Please comment on the following lines from "A Refusal to Mourn the Death, by Fire, of a Child in London."The majesty and burning of the child's death. I shall not murder The mankind of her going...
Please comment on the following lines from "A Refusal to Mourn the Death, by Fire, of a Child in London."
The majesty and burning of the child's death.
I shall not murder
The mankind of her going with a grave truth
Nor blaspheme down the stations of the breath
With any further
Elegy of innocence and youth
It is important to realise that this poem, in spite of its title, is more about the poet's own reflections on death and what happens to us when we die than it is about the poor girl who died in the fire. The quote you have cited comes from stanza three in this powerful poem, and just after the speaker has expressed his belief of what happens to us when we die. When we "shuffle our mortal coil," according to the speaker, we become part of nature again, and thus death is actually an incredibly dynamic process where our life force does not die but feeds back in to the nature that gave us life in the first place.
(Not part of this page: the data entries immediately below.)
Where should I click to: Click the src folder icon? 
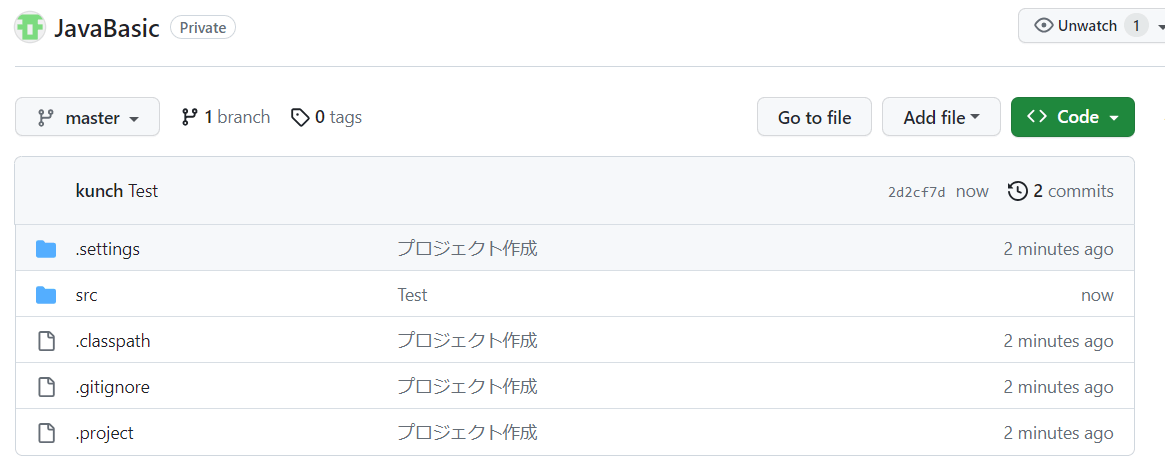pyautogui.click(x=46, y=295)
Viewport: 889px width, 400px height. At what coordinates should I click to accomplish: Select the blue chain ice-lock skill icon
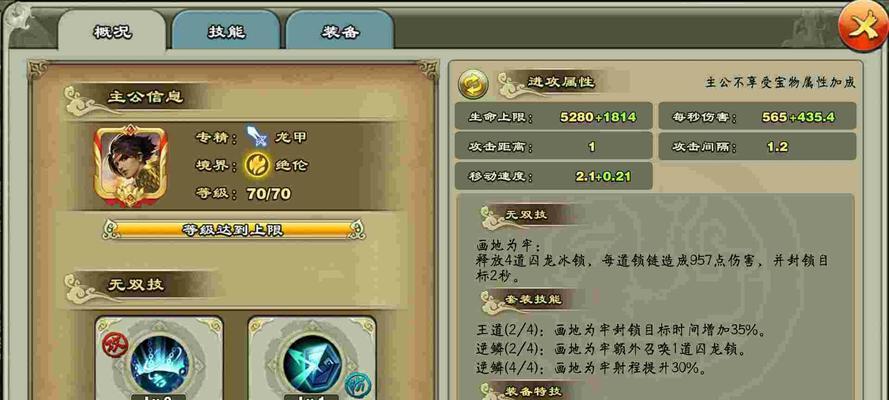tap(159, 363)
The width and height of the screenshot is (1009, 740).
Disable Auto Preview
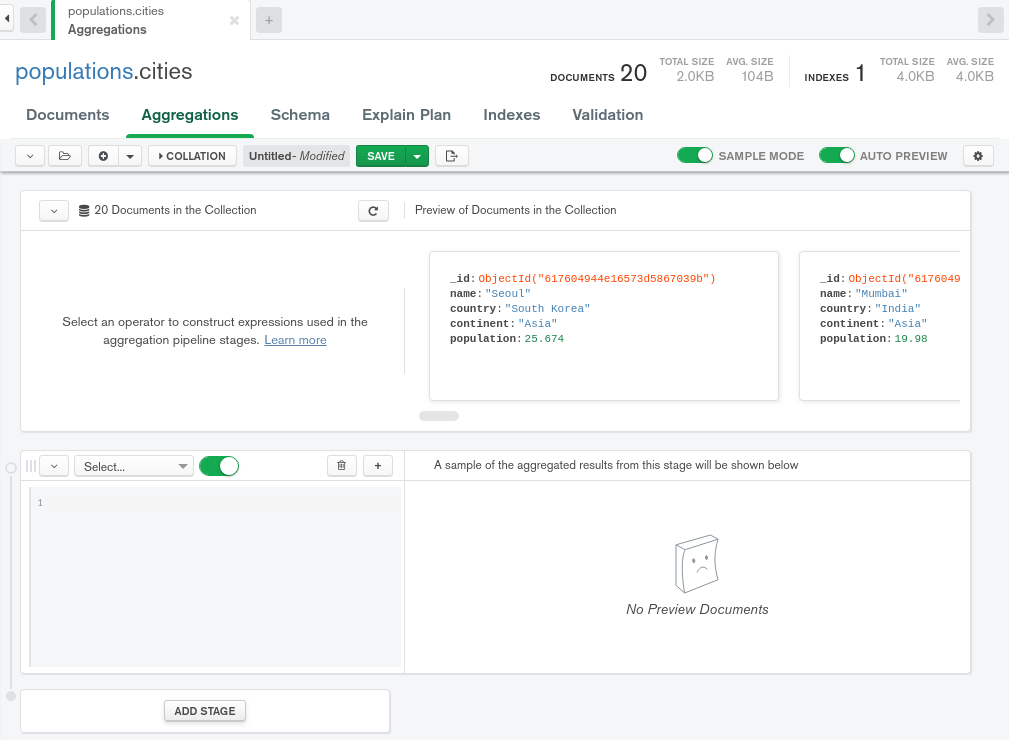(837, 155)
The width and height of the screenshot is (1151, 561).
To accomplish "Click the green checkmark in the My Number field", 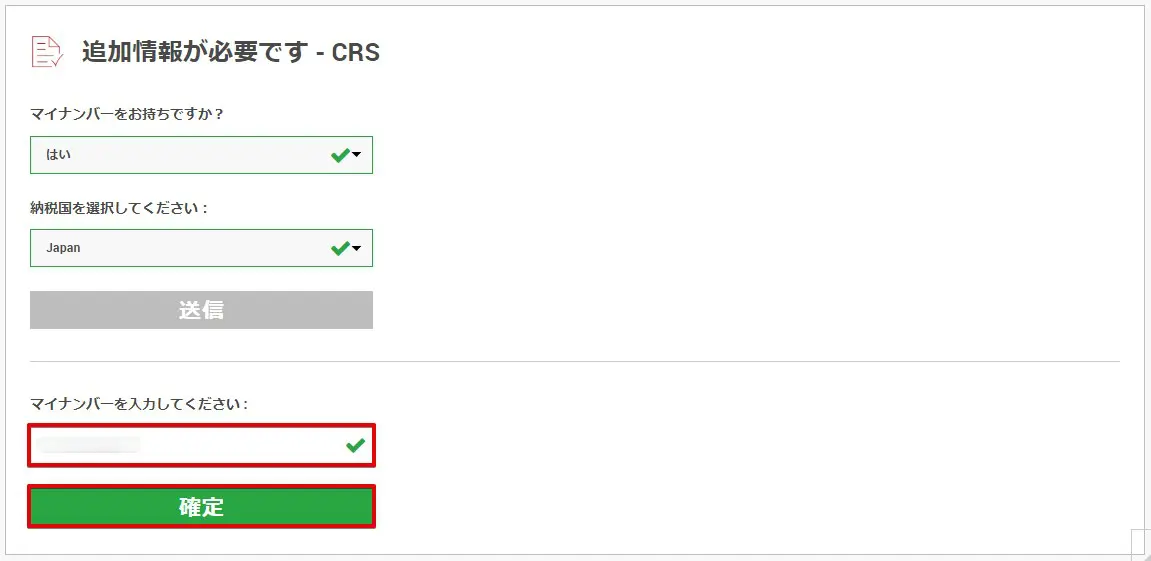I will [355, 445].
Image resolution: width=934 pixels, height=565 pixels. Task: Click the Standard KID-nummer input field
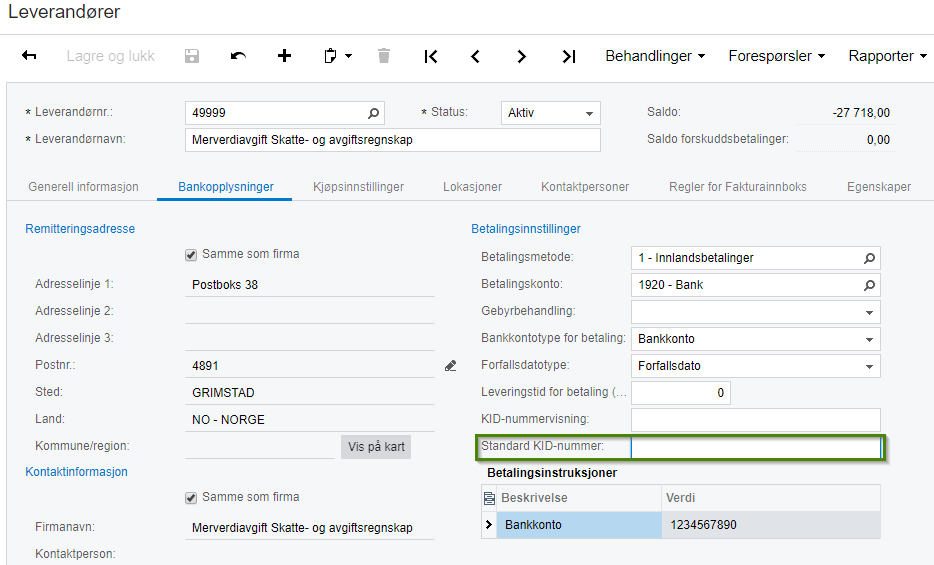click(x=755, y=447)

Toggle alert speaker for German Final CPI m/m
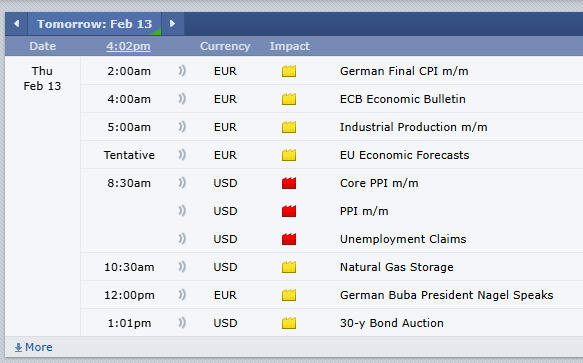click(x=182, y=71)
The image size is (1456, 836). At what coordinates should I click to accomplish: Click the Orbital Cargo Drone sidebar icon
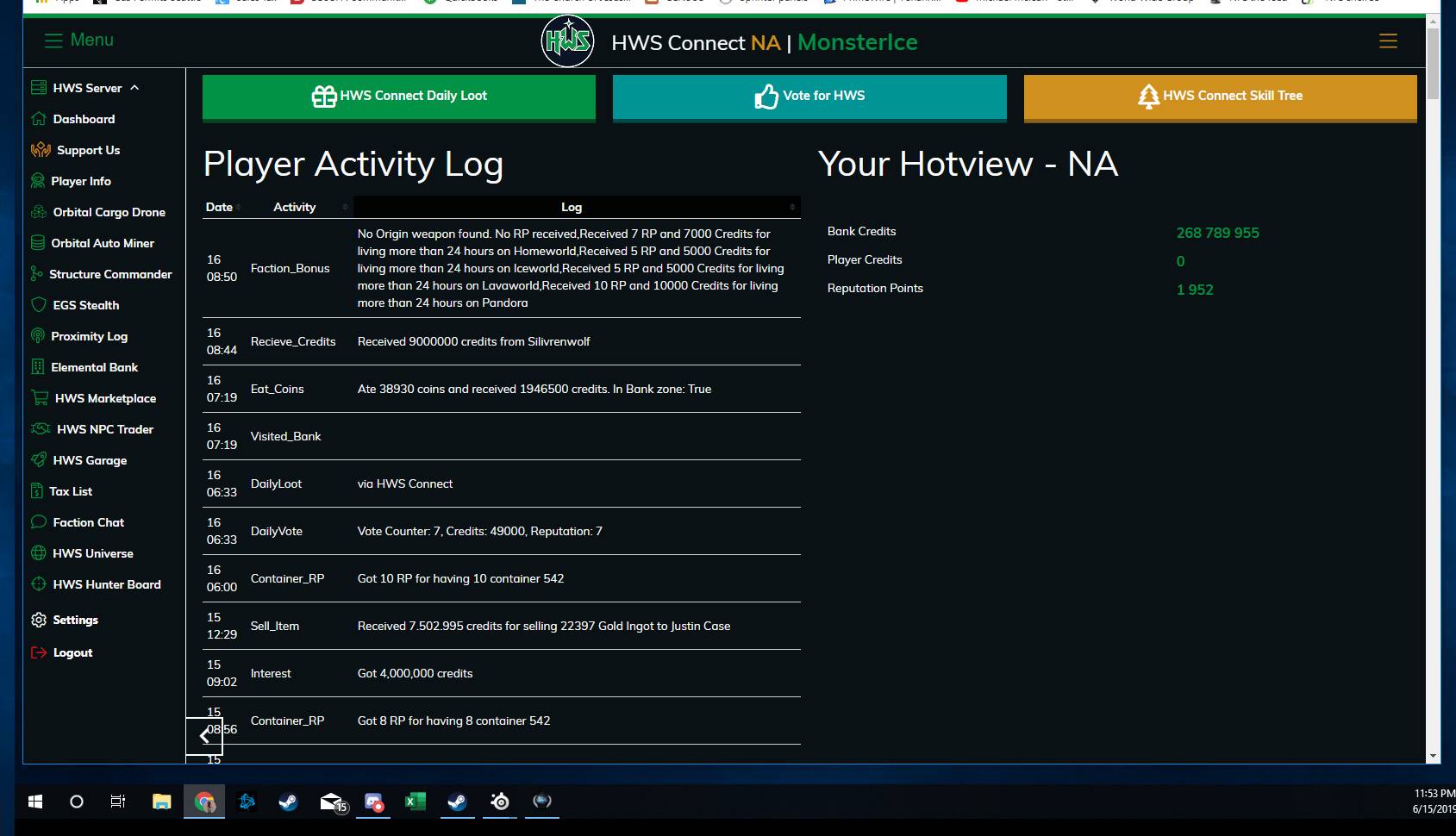(x=39, y=212)
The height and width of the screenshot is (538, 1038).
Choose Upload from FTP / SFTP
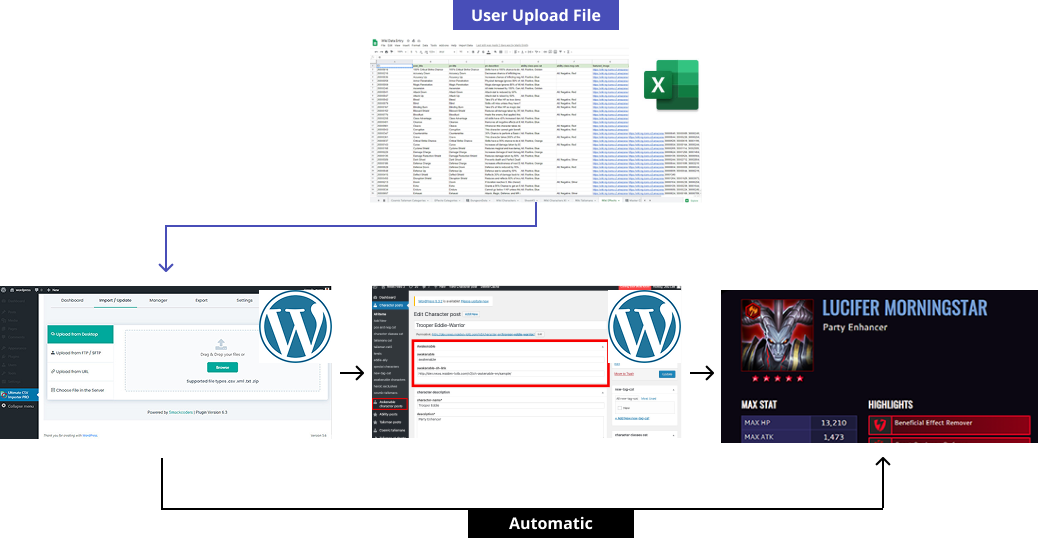(x=80, y=353)
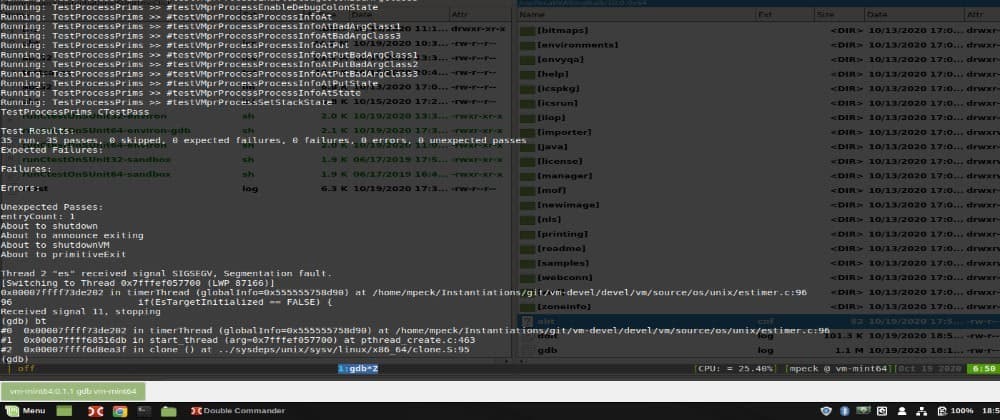Select the [importer] folder in file list
Screen dimensions: 1000x420
(x=565, y=131)
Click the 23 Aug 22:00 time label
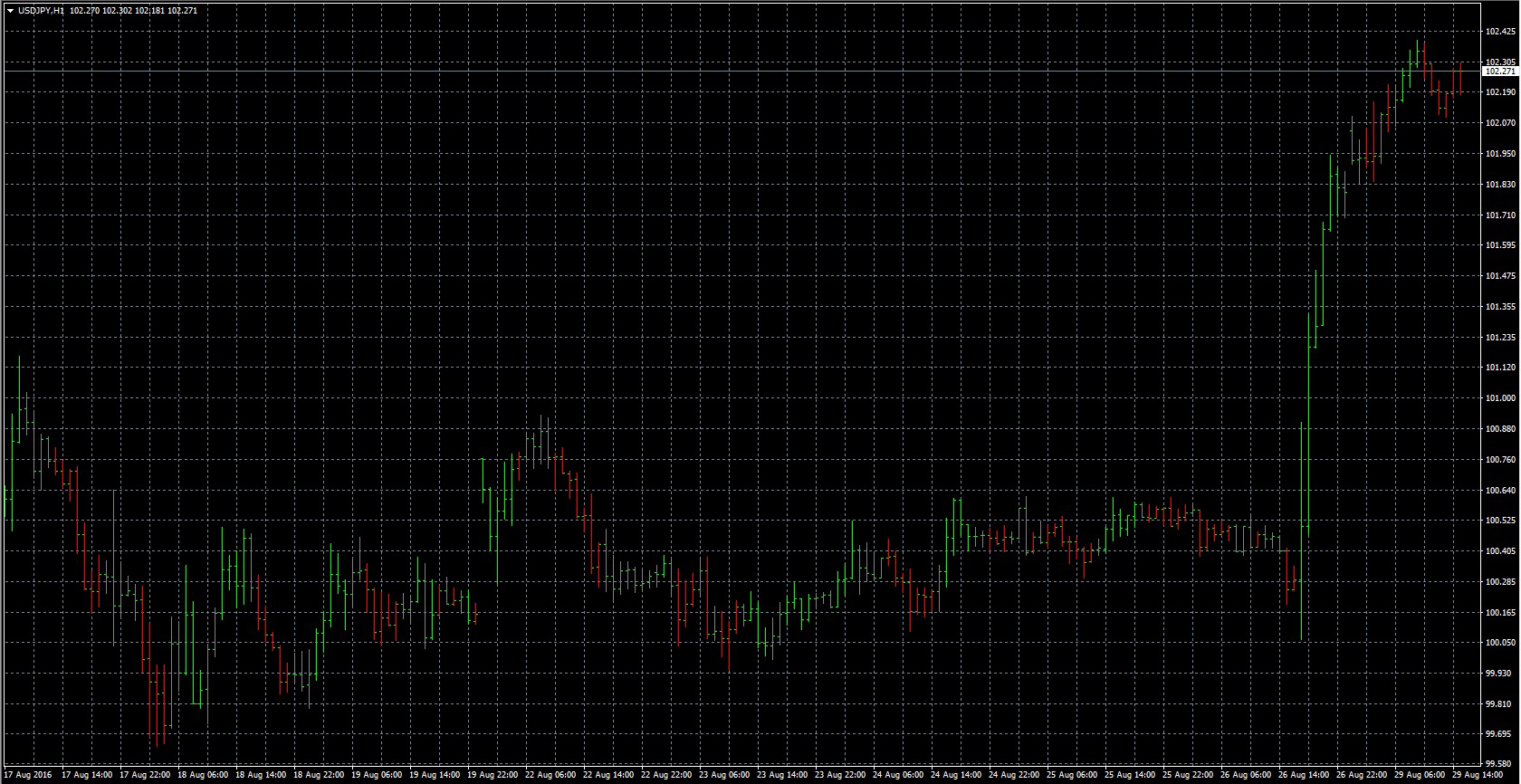 click(x=840, y=776)
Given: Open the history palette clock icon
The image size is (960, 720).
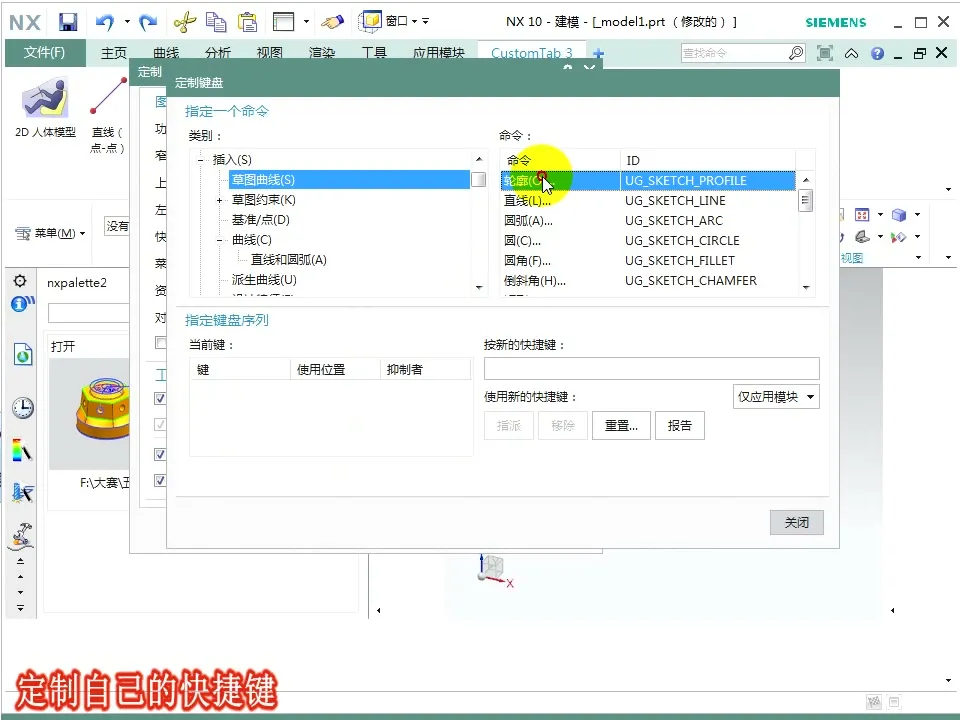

In this stanza, therefore, the poet expresses his dissatisfaction with traditional funeral ceremonies, which he finds meaningless and innaccurate given the nature of what happens to us when we die. To honour the life of this child with such ceremonies is to "murder" her memory, and to try and commemorate her "innocence and youth" is to commit blasphemy against Christ. Our ways of commemorating life are profoundly inappropriate given the poet's vision of death and what happens to us.